_Document excerpt_:

● ● ● ● ● ● ●

13/10/2008 - Press release
This is the conclusion of an exhaustive worldwide epidemiological study that has included interviews of more than 80,000 adults.
The diagnosis and treatment alone of certain mental illnesses is not enough. In the future the way in which the mentally ill are perceived within their environment must also be taken into consideration. An international study and the first carried out at local level, has shown that one of the associated effects of mental illness is a feeling of shame and social discrimination that sufferers experience simply as a result of being ill.
This is the main conclusion from the results of this epidemiology study carried out by the World Mental Health Consortium in which Spanish researchers from the Municipal Institute for Medical Research (IMIM-Hospital del Mar), CIBER in Epidemiology and Public Health, Unitat Docent de Medicina Preventiva i Salut Pública IMAS-UPF-ASPB (Educational Unit of Preventative Medicine and Public Health) Hospital San Juan de Dios and the Instituto Carlos III contributed, together with experts from all over the world from research centres in Belgium, China, Colombia, France, Holland, Israel, Italy, Japan, Libya, Mexico, Nigeria, New Zealand, Ukraine and the United States. This study has also been published in the specialist journal “Acta Psychiatrica Scandinavica”.
The study processed the data from questionnaires obtained through interviews conducted with over 80,000 adults representative of the general population. This included people suffering from mental disorders (excluding those suffering from schizophrenia or other psychotic illnesses) or any type of chronic mental disability that freely accepted to participate.
According to Jordi Alonso, coordinator of the research group in Health Services of the Municipal Institute of Medical Research (IMIM- Hospital del Mar) and first signatory of the article: "The analysis of the results shows that, on average, 13.5% of individuals with mental disorders feel stigmatised due to their illness; the incidence of which is more frequent in developing countries (22.1%). This stigmatisation doubles for people suffering from more than a mental disorder (e.g. anxiety and depression)". Nevertheless, the study also reveals that, on the contrary, people with any kind of chronic illness do not feel quite so socially stigmatised.
The mentally ill will suffer negative consequences both in their quality of life and for the management of their illness as a result of the feeling of social exclusion or discrimination that they experience. Therefore, the authors demand that greater attention be paid to this universal problem that affects those suffering from mental illnesses.
This study is the first that, carried out with a representative sample of the general population, evaluates the stigma associated with mental disorders from the perceptions of those who suffer from said disorders.
Reference article: “Association of perceived stigma and mood and anxiety disorders: results from the World Mental Health Surveys”. Acta Psychiatr Scad 2208: 118: 305-314.

● ● ● ● ● ● ●

_Data segment_:
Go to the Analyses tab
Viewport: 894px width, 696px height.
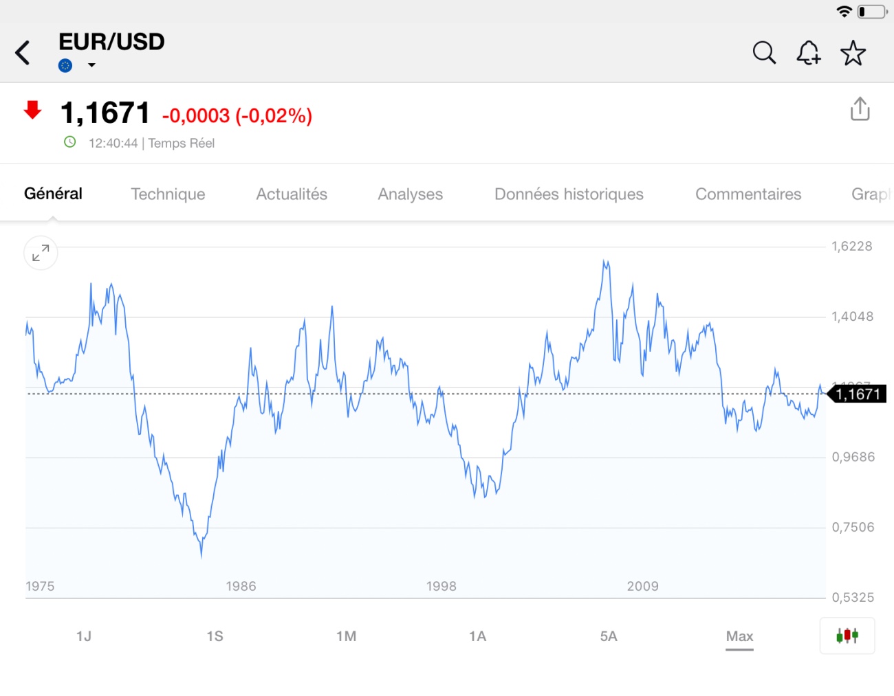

● ● ● ● ● ● ●

_Work required_: Render into Spanish this sentence from the press release on mental illness and stigma: "The diagnosis and treatment alone of certain mental illnesses is not enough."

_Result of the exercise_: El diagnóstico y el tratamiento de ciertas enfermedades mentales no bastan por sí solos.